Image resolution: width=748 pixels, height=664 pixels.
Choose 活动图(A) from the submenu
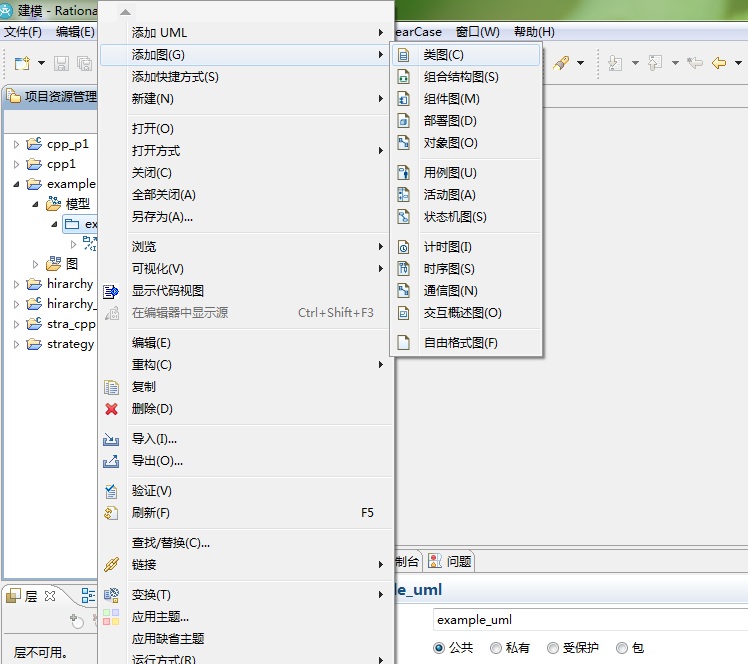click(x=449, y=195)
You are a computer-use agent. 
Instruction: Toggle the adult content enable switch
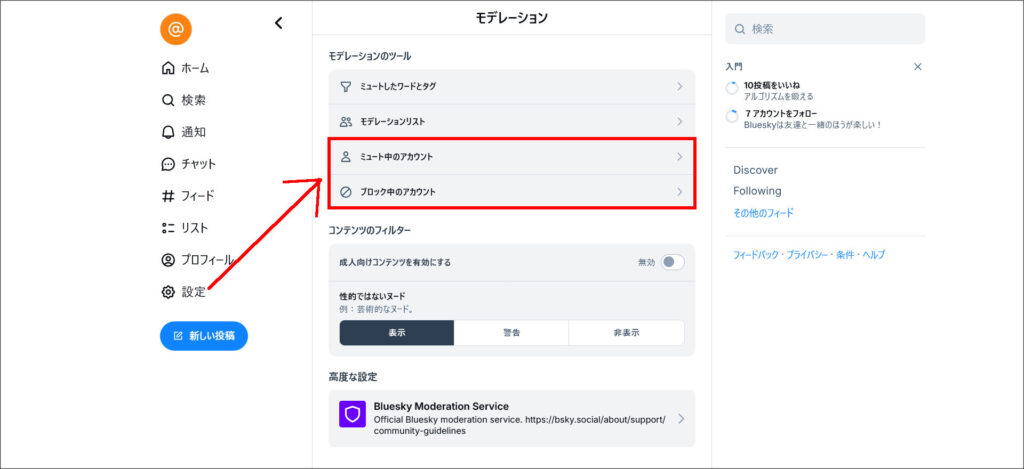[672, 262]
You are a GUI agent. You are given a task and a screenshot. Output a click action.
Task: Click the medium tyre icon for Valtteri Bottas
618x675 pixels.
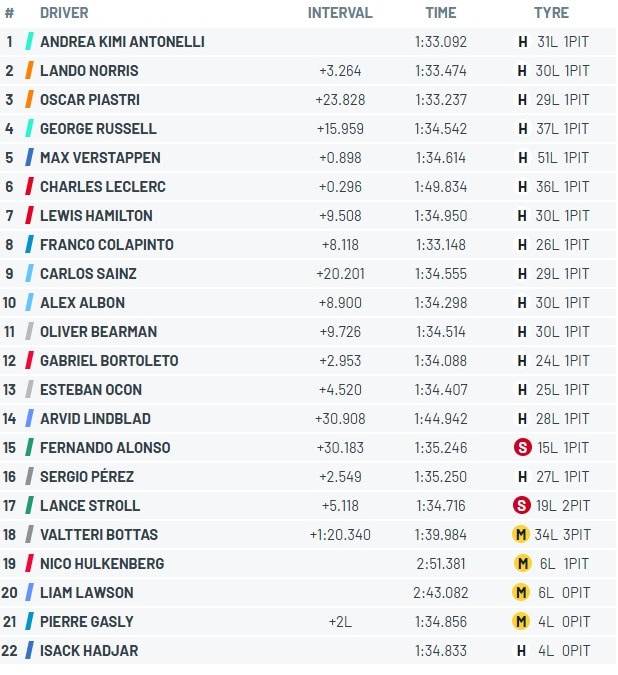pos(521,535)

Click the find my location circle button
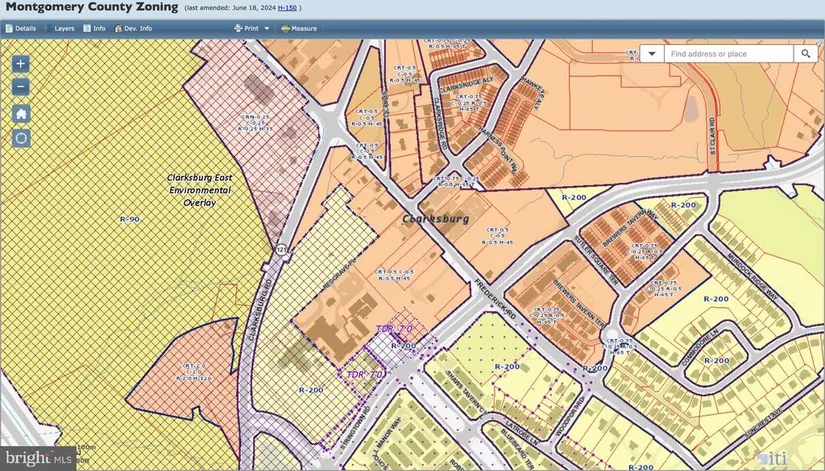point(21,138)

◆ ◆ ◆ ◆ ◆ ◆ ◆

Your task:
Above are the records; give them all again exactly, apart from the pictures.

Response:
Image resolution: width=748 pixels, height=664 pixels.
Choose 活动图(A) from the submenu
click(x=449, y=195)
You are a computer-use agent. 
Instruction: Toggle the adult content enable switch
[672, 262]
You are a GUI agent. You are given a task and a screenshot. Output a click action.
Task: Click the medium tyre icon for Valtteri Bottas
618x675 pixels.
pos(521,535)

Click the find my location circle button
point(21,138)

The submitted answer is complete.